Speaker
Description
Cosmic ray muons are created by high energy primary cosmic radiations, mostly made of protons when striking the Earth's atmosphere. Besides the common use of secondary cosmic rays in nuclear and elementary particle physics for detector testing and calibration and for the alignment of detectors in the very complex apparata used in this field, cosmic muons have also been considered since several decades as a powerful probe to many applications in physics and engineering fields. Muons are highly penetrating in matter and their average energy is sufficient to penetrate even hundreds meters of rock. Thanks to this peculiarity, cosmic muons are used for muography of volcanoes and for absorption radiography of possible hidden rooms inside large structures, such as Pyramids. Muon scattering is also used for the detection of high-Z illicit nuclear materials inside containers.

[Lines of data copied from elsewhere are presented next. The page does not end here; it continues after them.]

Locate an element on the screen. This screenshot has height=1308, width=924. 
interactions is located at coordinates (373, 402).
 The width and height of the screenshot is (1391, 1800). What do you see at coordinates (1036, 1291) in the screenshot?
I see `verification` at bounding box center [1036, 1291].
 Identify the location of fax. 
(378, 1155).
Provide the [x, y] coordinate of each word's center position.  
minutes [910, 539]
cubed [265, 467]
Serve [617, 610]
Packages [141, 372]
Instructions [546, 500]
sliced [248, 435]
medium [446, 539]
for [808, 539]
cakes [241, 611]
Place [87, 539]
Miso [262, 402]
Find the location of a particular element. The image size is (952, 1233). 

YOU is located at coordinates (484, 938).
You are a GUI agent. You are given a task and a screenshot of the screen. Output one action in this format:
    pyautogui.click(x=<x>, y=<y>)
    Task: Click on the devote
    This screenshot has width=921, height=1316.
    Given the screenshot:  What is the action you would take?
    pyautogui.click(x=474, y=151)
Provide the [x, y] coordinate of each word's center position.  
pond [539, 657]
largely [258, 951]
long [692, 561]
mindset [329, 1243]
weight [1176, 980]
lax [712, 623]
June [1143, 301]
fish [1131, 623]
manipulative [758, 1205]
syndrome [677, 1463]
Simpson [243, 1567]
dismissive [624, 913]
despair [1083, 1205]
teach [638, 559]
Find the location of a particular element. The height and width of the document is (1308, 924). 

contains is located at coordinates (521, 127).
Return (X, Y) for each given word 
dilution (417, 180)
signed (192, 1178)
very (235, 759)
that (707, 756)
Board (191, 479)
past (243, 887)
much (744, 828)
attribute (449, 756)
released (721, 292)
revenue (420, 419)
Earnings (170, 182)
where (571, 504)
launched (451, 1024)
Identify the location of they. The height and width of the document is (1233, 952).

This contribution discusses the possibility to employ the Multigap Resistive Plate Chambers (MRPC) of the Extreme Energy Events (EEE) Project as muon tracking detectors to monitor the long-term stability of civil buildings and structures when used in conjunction with additional detectors. The high detection efficiency and the excellent tracking capabilities of the EEE MRPC chambers make them an optimal choice for such application. The performance of such setup is discussed and experimental results from first coincidence measurements obtained with one of the EEE telescopes operated in the same building with an additional scintillator detector, at about 15 m vertical distance from it, are presented. Simple Monte Carlo and GEANT simulations were also carried out to evaluate typical acceptance values for the operating conditions employed so far, to extrapolate to other geometrical configurations, and to evaluate multiple scattering effects.